I was, however, able to reach a compromise with the authors of the defense bill to state that no existing law or authorities to detain suspected terrorists are changed by this section of the bill. While I would have preferred to have restricted the government’s ability to detain U.S. citizens without charge, this compromise at least ensures that the bill does not expand the government’s authority in this area.
Anonymous Message to the American People:
Senator Carl Levin (D-MI) charging it was Obama who requested military detention for Americans provision:
The right to a jury trial is an "inalienable" right, which cannot be abolished through the flimsy device of declaring a war which by definition lasts forever, against an amorphous network rather a military hierarchy, and in which there is no one from whom to accept surrender.
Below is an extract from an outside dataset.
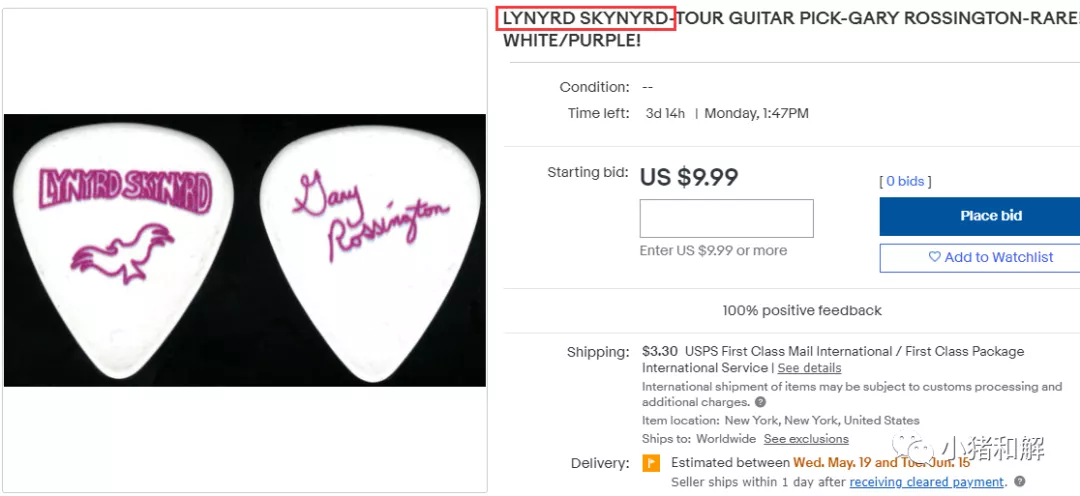
Task: Click the WeChat logo watermark
Action: [912, 448]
The Oath of Office of the U.S. senator, required by the Constitution before assuming duties, as well as any American military officer, is: "I do solemnly swear (or affirm) that I will support and defend the Constitution of the United States against all enemies, foreign and domestic…” The Oath makes no mention of defending territory, the president, or anything other than the Constitution. The Founders intended that defense of the Constitution come before all else. Thomas Jefferson said: "I consider trial by jury as the only anchor ever yet imagined by man, by which a government can be held to the principles of its constitution." By violating their Oath to protect and defend the United States Constitution, these senators have made themselves "domestic enemies" of the Constitution.